E01¶


Research	R0040 — RLHF Alternatives
Run	2026-04-01
Query	Q001
Source	SRC06
Evidence	SRC06-E01
Type	Factual

Constitutional AI replaces human preference annotation with AI self-critique under principles

URL: https://arxiv.org/abs/2212.08073

Extract¶

Constitutional AI trains a harmless AI assistant through self-improvement without human labels for harmful outputs. Human oversight is provided only through a set of principles (the "constitution").

Two-stage process: 1. Supervised phase: Model generates self-critiques and revisions based on constitutional principles, then finetunes on revised responses 2. RL phase (RLAIF): Another model evaluates pairs of samples against the constitution.
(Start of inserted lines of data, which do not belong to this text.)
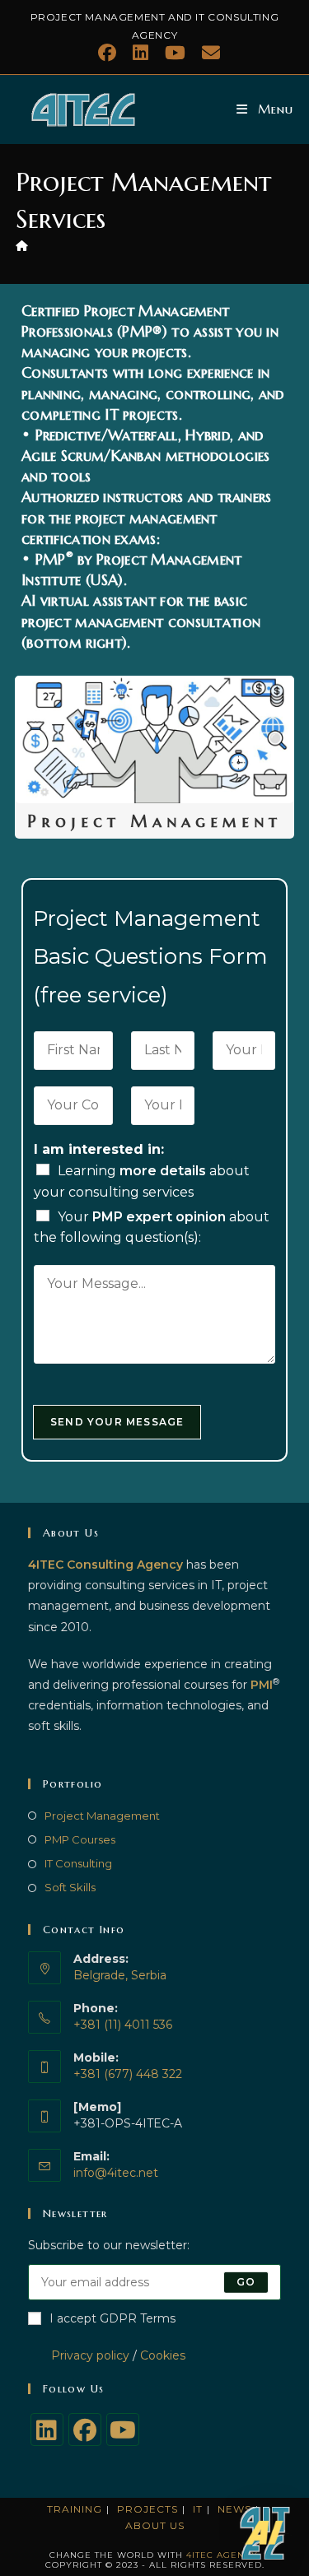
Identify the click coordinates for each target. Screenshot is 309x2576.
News (234, 2509)
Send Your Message (117, 1422)
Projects (147, 2509)
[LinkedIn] (46, 2429)
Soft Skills (70, 1887)
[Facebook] (84, 2429)
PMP (50, 559)
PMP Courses (79, 1839)
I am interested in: (99, 1149)
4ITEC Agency (222, 2555)
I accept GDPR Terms (112, 2318)
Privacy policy (78, 2355)
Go (245, 2282)
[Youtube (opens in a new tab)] (175, 53)
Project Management (102, 1815)
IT (198, 2509)
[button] (266, 2533)
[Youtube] (122, 2429)
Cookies (162, 2355)
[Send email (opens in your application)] (207, 53)
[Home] (22, 245)
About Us (155, 2525)
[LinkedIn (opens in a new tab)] (140, 53)
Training (74, 2509)
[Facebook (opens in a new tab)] (107, 53)
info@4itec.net (115, 2172)
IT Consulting (78, 1863)
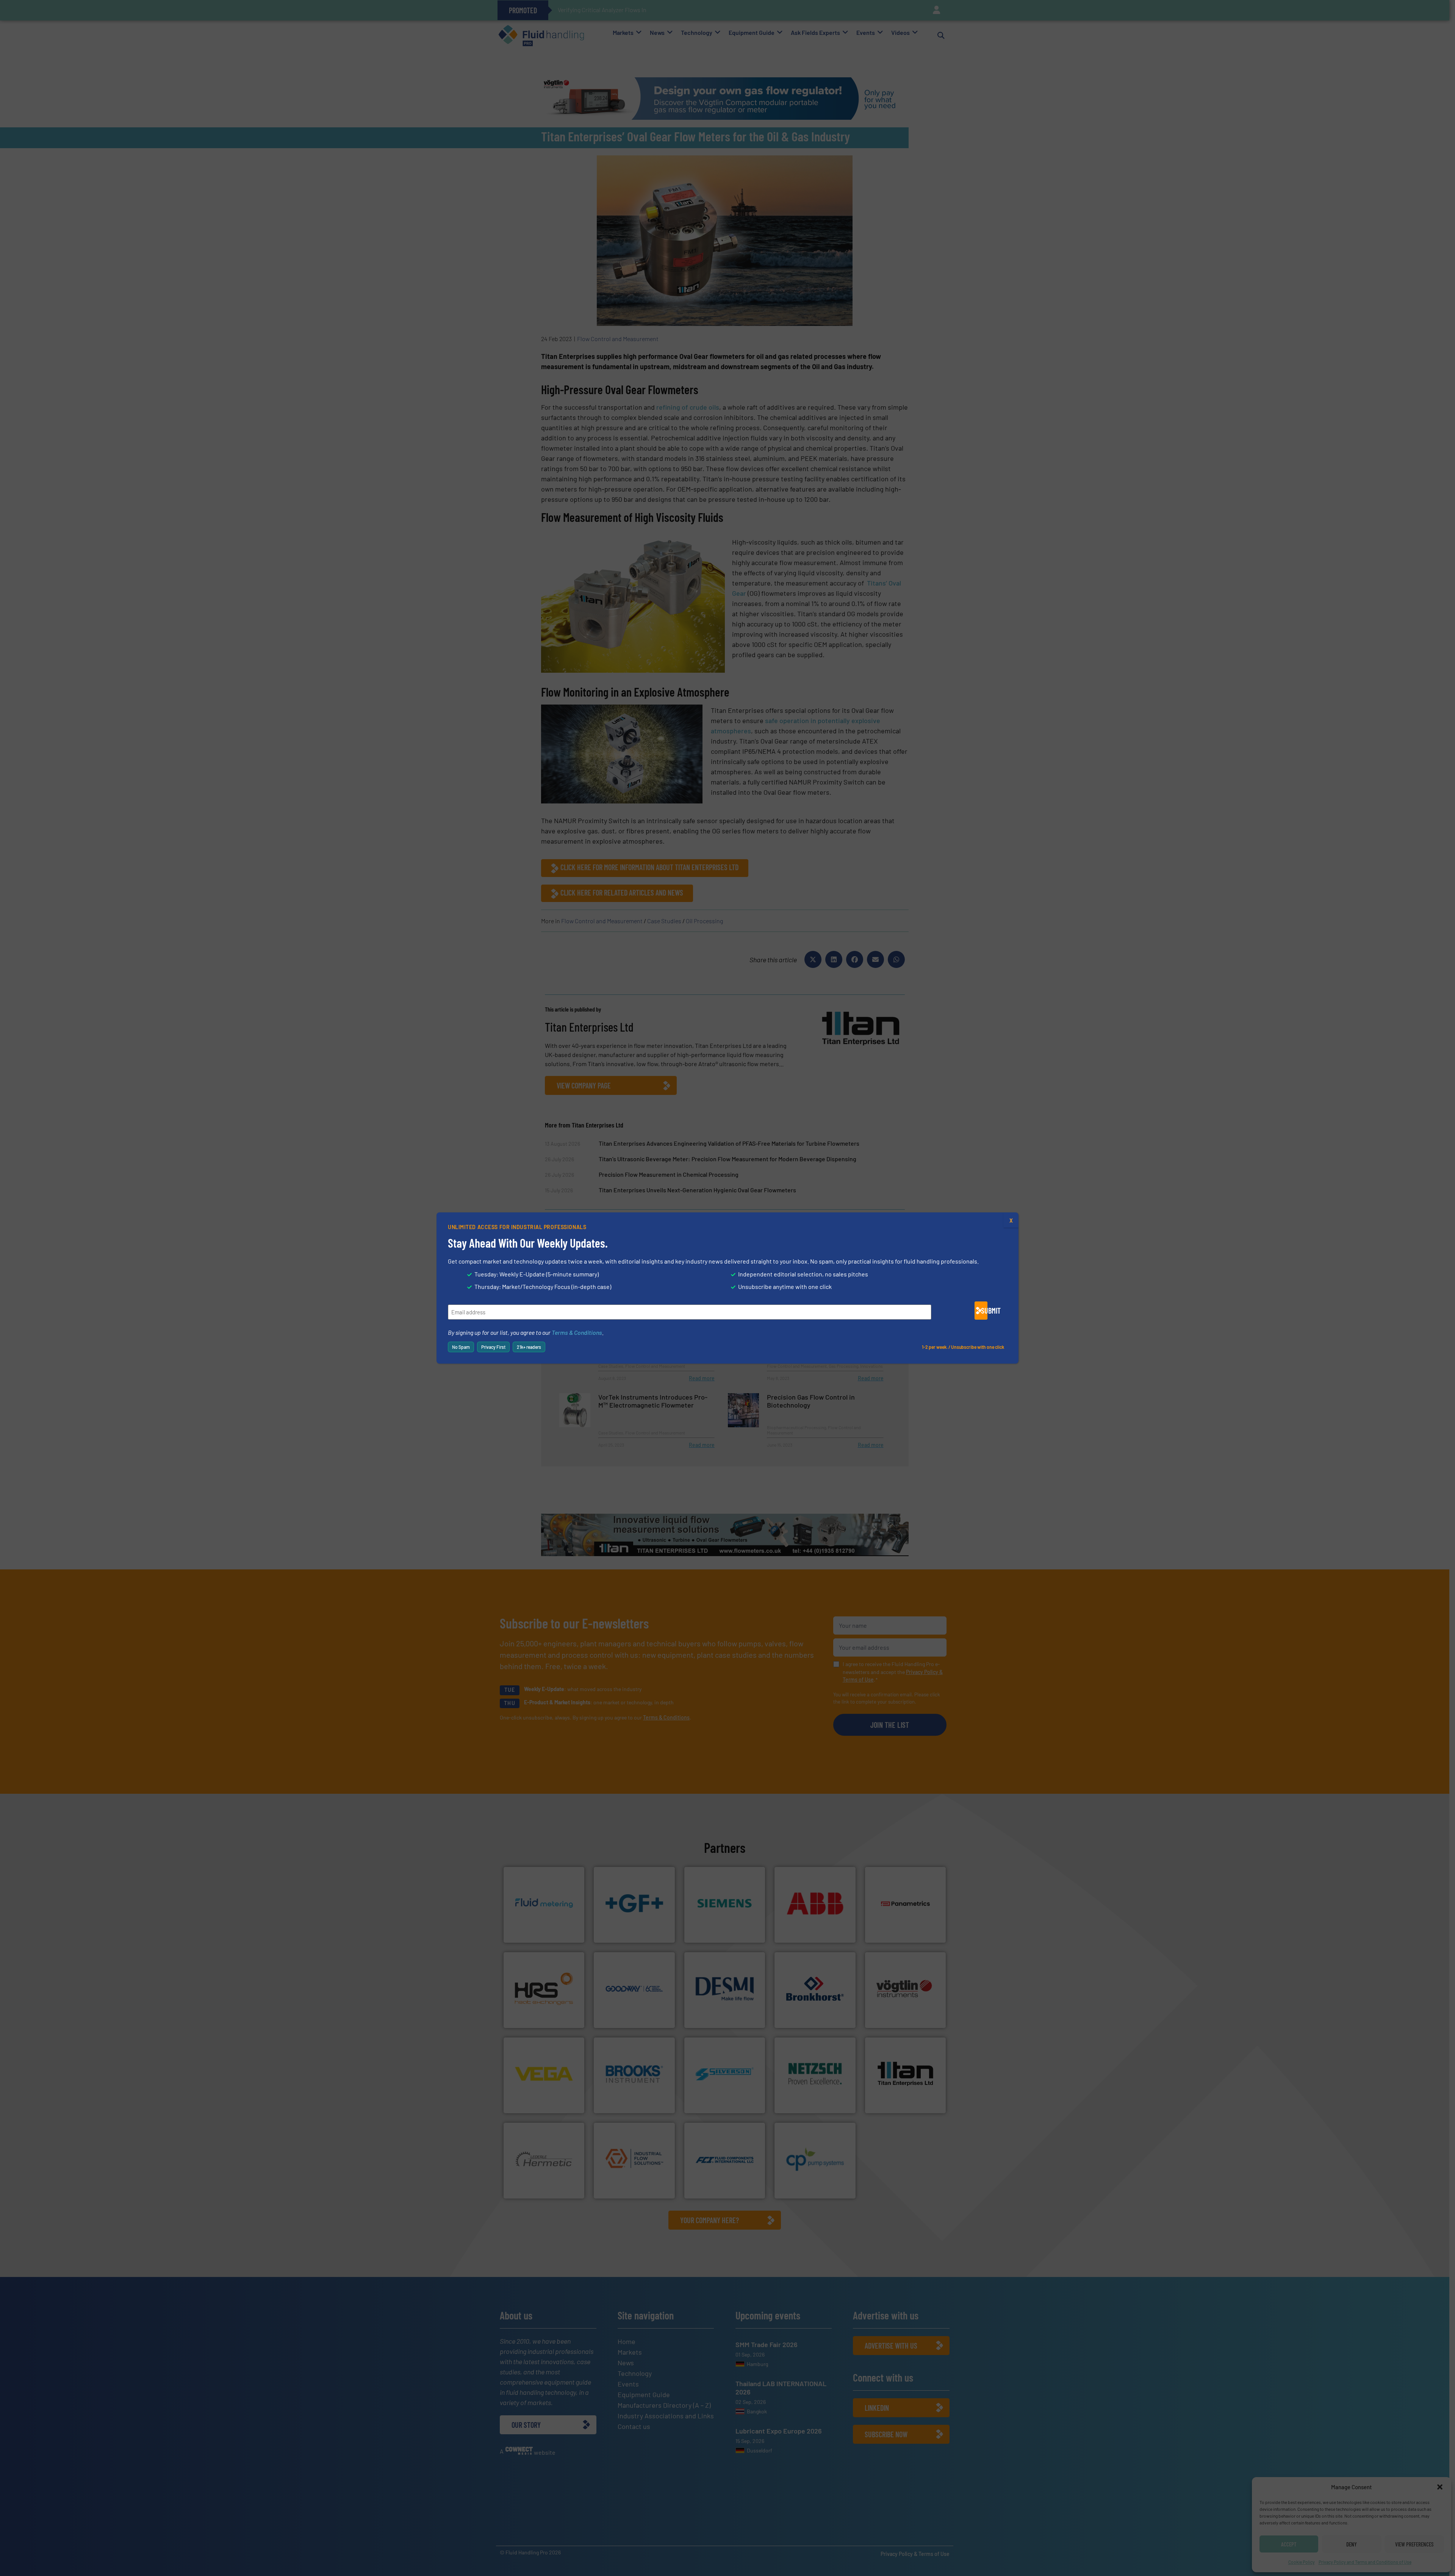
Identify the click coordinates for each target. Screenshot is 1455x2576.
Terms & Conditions (577, 1332)
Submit (984, 1310)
A preference model is trained from these AI preferences. Policy is optimized via RL using this preference model as reward.

Key results: - RLAIF approaches are significantly more harmless than RLHF while maintaining helpfulness parity - Cost per preference judgment drops from $1+ (human) to <$0.01 (AI) - Anthropic uses this method in production for Claude training - 2026 update: Anthropic is moving from rule-following to teaching models why principles matter, for better generalization

Relevance to Hypotheses¶

Open-ended query -- maps to thematic clusters:

Cluster	Relationship	Strength
AI-generated feedback	Supports	Primary evidence for RLAIF/CAI paradigm
Cost reduction	Supports	100x+ reduction in annotation costs
Production deployment	Supports	Used in Claude production training

Context¶

CAI is notable as the earliest and most established RLHF alternative in production. It modifies rather than replaces the RL optimization step -- the key change is replacing the source of feedback from humans to AI. This means CAI retains the RL pipeline's complexity but addresses its scalability bottleneck.